GENESIS: Integrating Episodic and Semantic Memory

Updated 3 July 2026

The paper introduces GENESIS, a unified framework that integrates episodic and semantic memory using generative models and resource-constrained mechanisms.
It details a modular architecture with episodic storage, semantic modeling, dynamic integration, and explicit capacity control based on rate–distortion theory.
Experimental frameworks demonstrate improved generalization, efficient recall, and structured narrative construction through hybrid memory representations.

The Generative Episodic-Semantic Integration System (GENESIS) is a class of computational architectures and theoretical frameworks unifying episodic and semantic memory through generative, resource-constrained mechanisms.

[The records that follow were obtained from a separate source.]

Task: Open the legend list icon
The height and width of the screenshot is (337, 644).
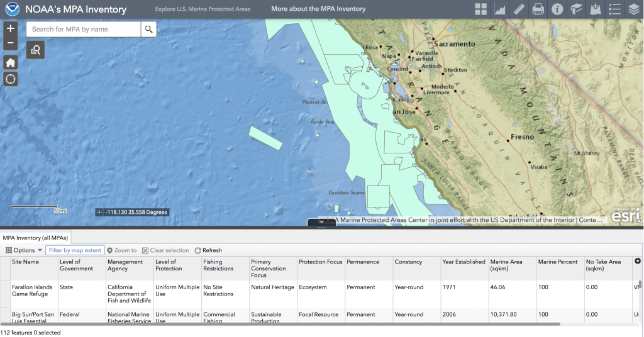Action: click(x=614, y=9)
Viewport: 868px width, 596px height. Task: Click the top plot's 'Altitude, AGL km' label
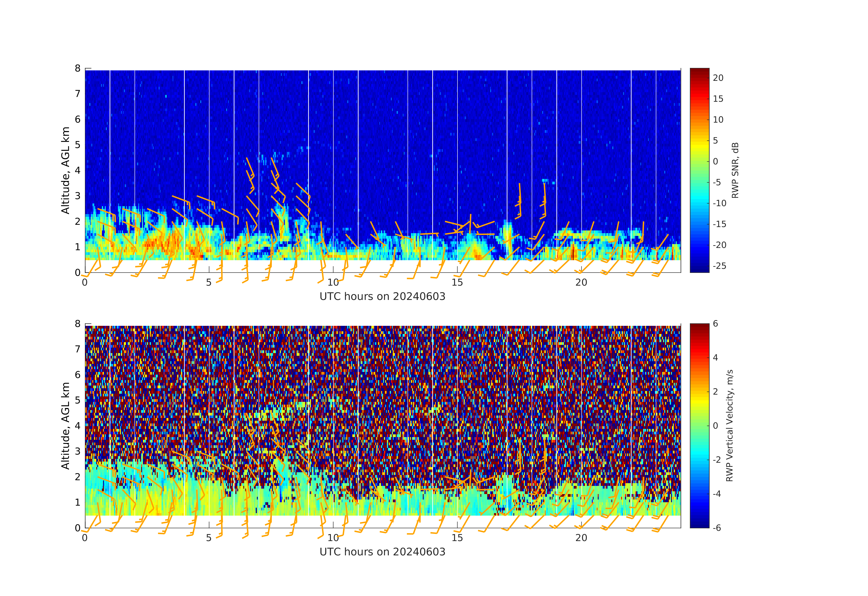point(65,170)
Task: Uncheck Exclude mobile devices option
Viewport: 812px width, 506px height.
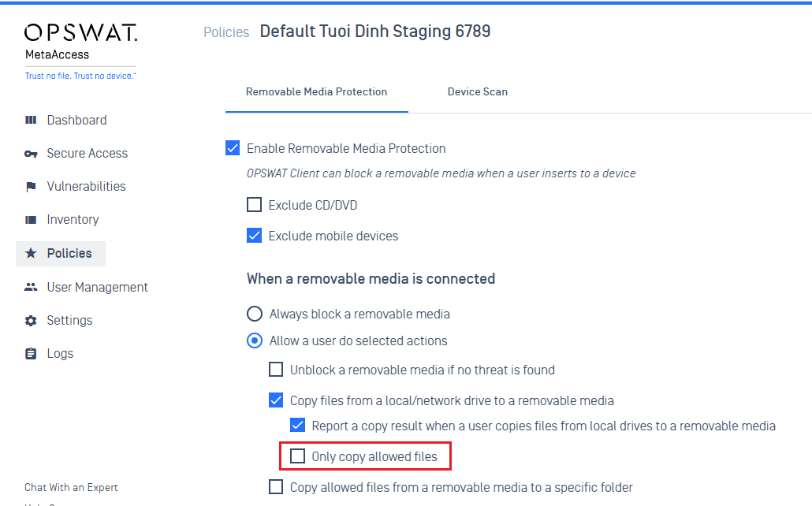Action: [255, 236]
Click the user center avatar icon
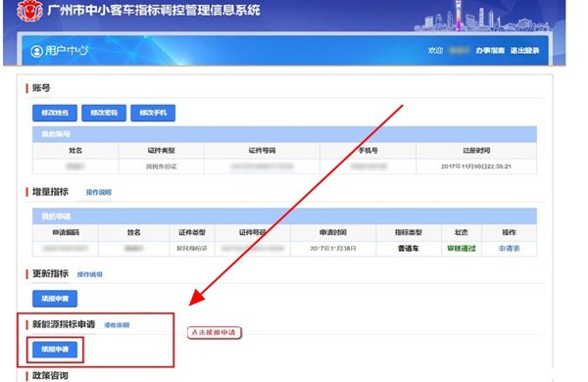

GENESIS models formalize memory as the interaction of compressive, lossy encoding, generative reconstruction, and active integration of both specific episodes and structured semantic knowledge. Various implementations—spanning rate–distortion-theoretic latent variable models, lifelong content-addressable expert systems, neuro-inspired object-centric architectures, and knowledge graph-plus-dynamics approaches—capture core properties of human and artificial memory, such as generalization, systematic distortions, temporal narrative construction, object compositionality, and efficient recall. This article synthesizes the architecture, algorithms, mathematical foundations, behavioral phenomena, and experimental evidence for GENESIS frameworks.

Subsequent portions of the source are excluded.